Dataset excerpts:
★ ★ ★ ★
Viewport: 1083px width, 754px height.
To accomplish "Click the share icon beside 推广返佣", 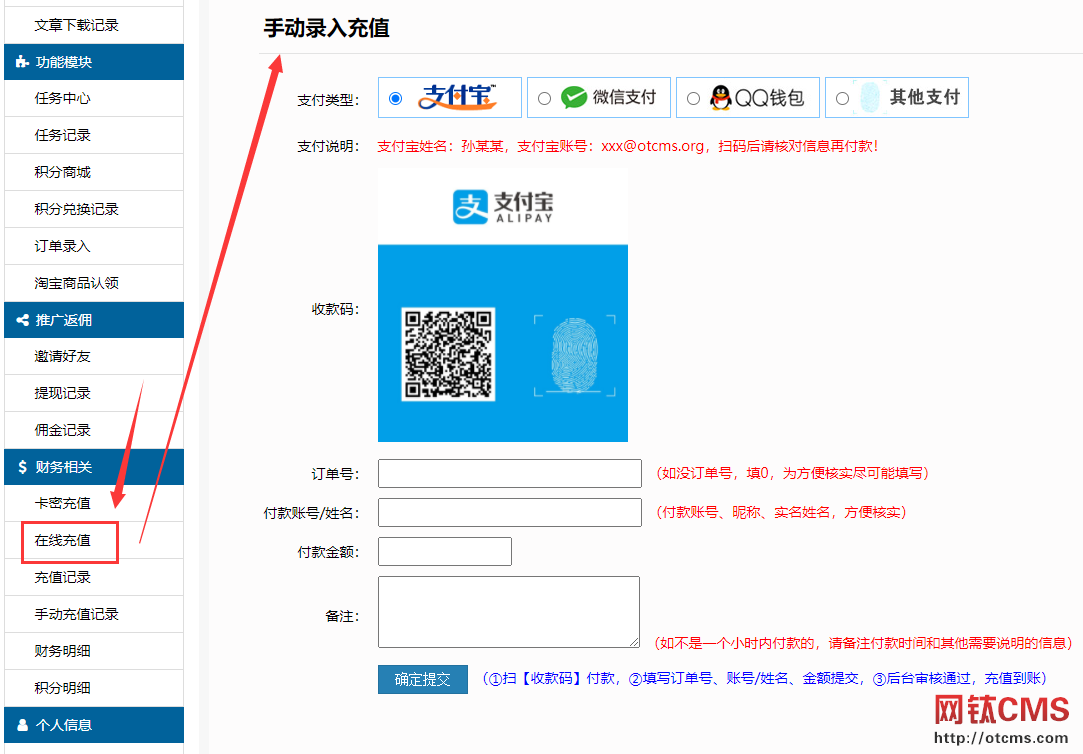I will (22, 320).
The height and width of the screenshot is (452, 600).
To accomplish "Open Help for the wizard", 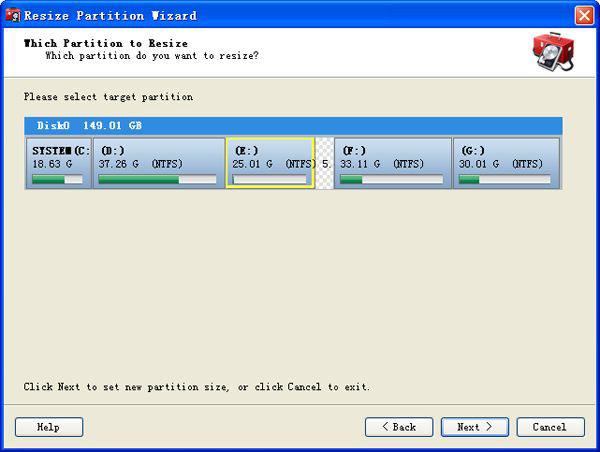I will (x=49, y=427).
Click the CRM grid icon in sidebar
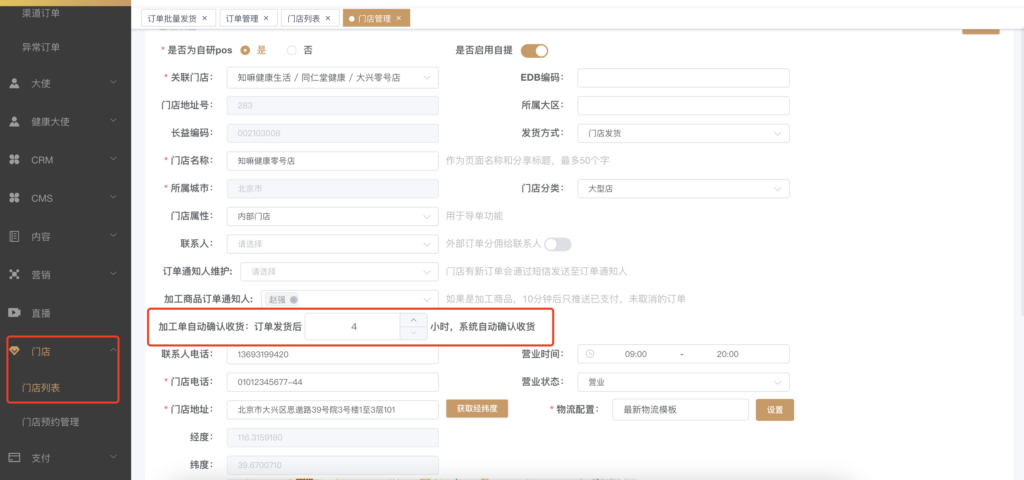 (x=14, y=160)
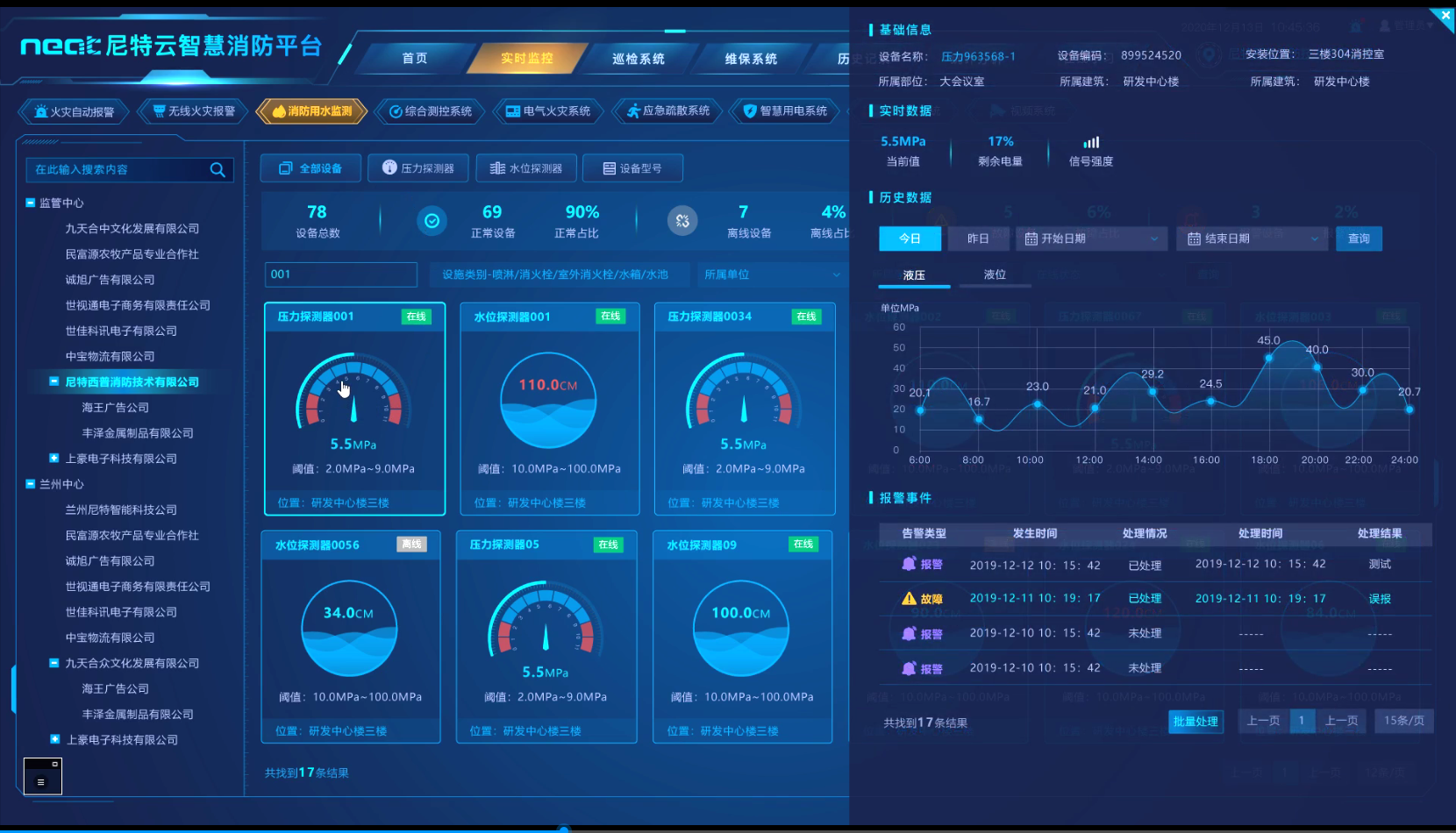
★ ★ ★ ★
- Your goal
Among the lines above, count those containing the string "width"; please give the count alone.

- Problem solution
2